__ Summary and Contributions__: This paper studies the episodic MDP under a slightly more general assumption on the reward function (assumption 3.2) and compares the sample complexity in the number of episodes instead of the number of timestep.
Previous results all have poly in H dependence in the number of episodes, and this paper is the first one that proposes an algorithm to achieve polylog H dependence on the number of episodes under this general assumption. Hence, this paper provides a negative answer to the COLT 2018 open problem by Jiang and Agarwal.
This paper also proposes the epsilon-net concept and utilizes online trajectory synthesis, both of which are interesting themselves.
I also believe this paper will motivate further future research questions.

__ Strengths__: The idea of epsilon net is novel and new to me.
This paper uses the online trajectory synthesis which only has low sample complexity.
This paper proposes the first algorithm that has polylog H dependence on the number of episodes under more general assumption on reward functions, and therefore solves a COLT 2018 open problem.

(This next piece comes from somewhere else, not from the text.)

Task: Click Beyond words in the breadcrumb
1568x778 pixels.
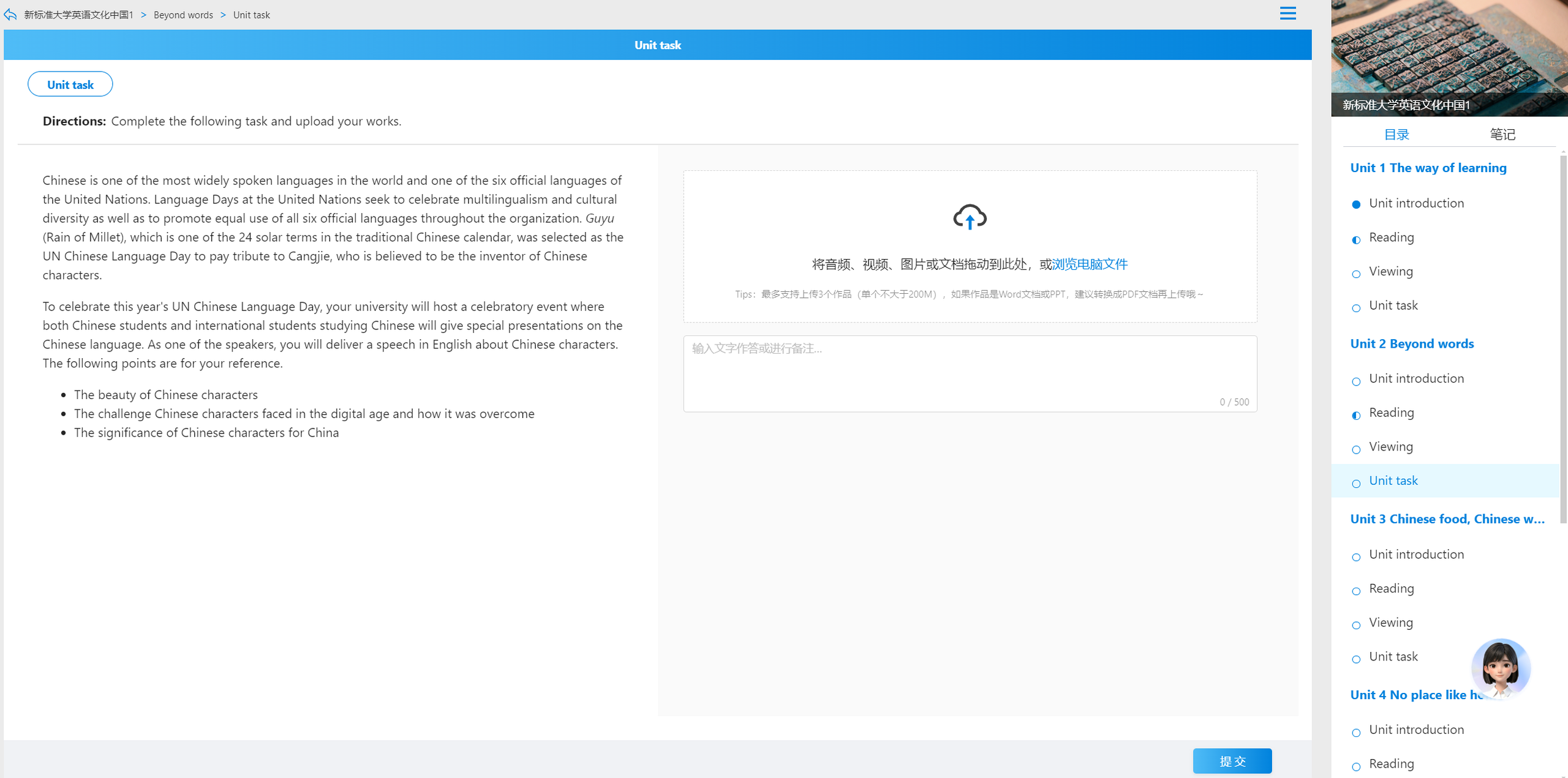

__ Weaknesses__: The proposed algorithm is not computationally efficient.
The result seems to have a lot of room to improve, w.r.t. |S|, |A|, and 1/epsilon.

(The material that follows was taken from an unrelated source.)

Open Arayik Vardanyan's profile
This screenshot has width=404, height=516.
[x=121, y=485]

__ Correctness__: I checked the proof in detail and the proof looks rigorous to me.

__ Clarity__: This paper is clearly written and easy to follow. The main idea and concept are conveyed in the main text and the proof is deferred to the appendix. I think this paper is generally easy to read for the RL community.

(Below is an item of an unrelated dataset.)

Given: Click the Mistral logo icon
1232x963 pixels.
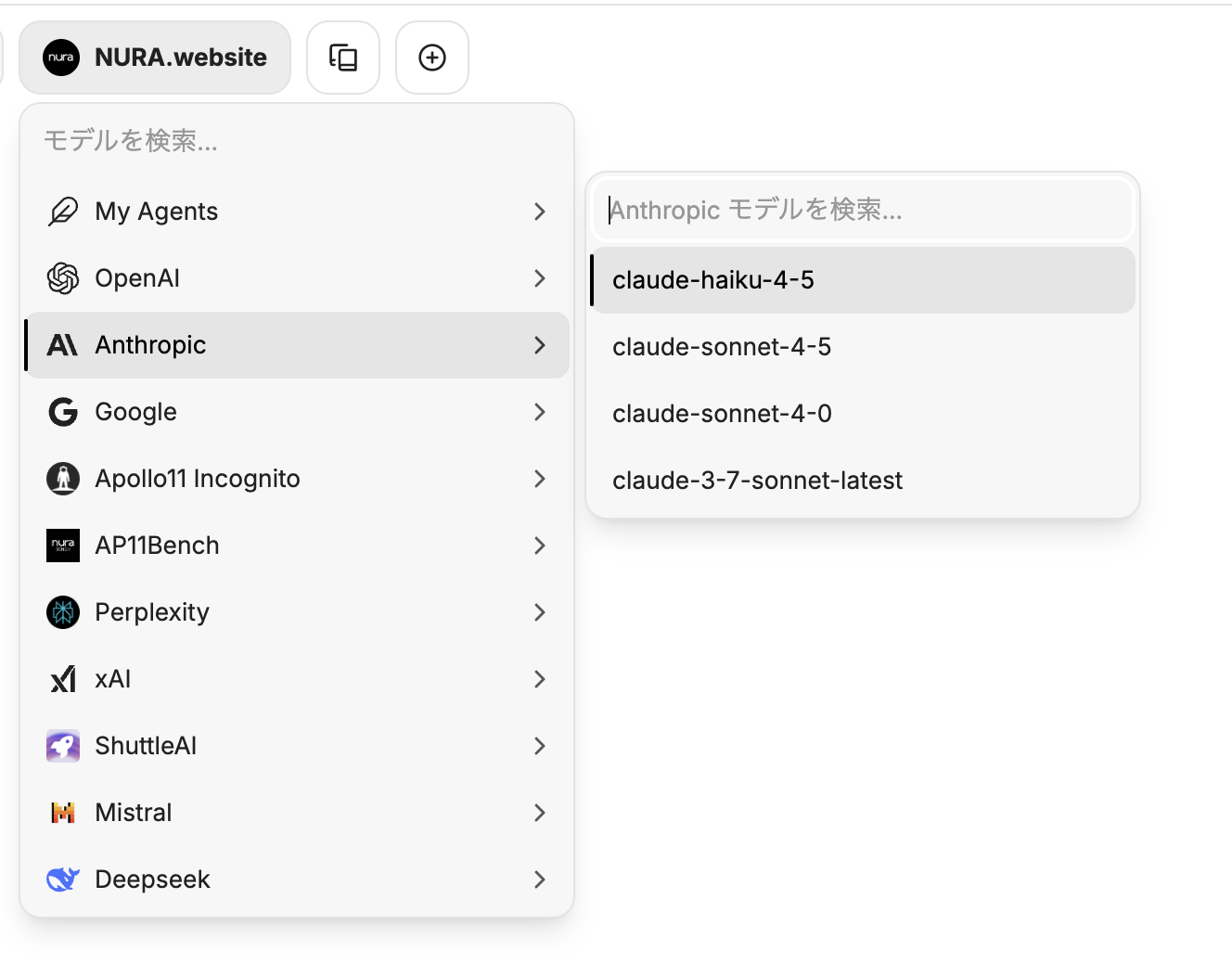Looking at the screenshot, I should (62, 812).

__ Relation to Prior Work__: The comparison between this work and the previous tabular PAC result are discussed. The difference in the assumptions and when and why this more general setting is interesting is well illustrated. Some related work about the trajectory synthesis method is also mentioned in the paper.

__ Reproducibility__: Yes

__ Additional Feedback__: After rebuttal:
I read the author response and other reviews, and would like to keep my original score.
After the rebuttal, it's still unclear why the authors would like to clear the dataset and hope to see more discussions on that in a later version. Besides, as other reviewer pointed out, it would be clearer if the authors could discuss the regime (epsilon >> 1/H) that they advance the prior result in the intro or abstract. Beyond that I think achieving polylog(H) result in the setting epsilon >> 1/H is still interesting and the analysis is novel. Regarding the epsilon-net, I think the idea of discretizing MDP is new to me. However, it's not surprising to see the result thereafter. So the authors may consider moving some of those parts to the appendix.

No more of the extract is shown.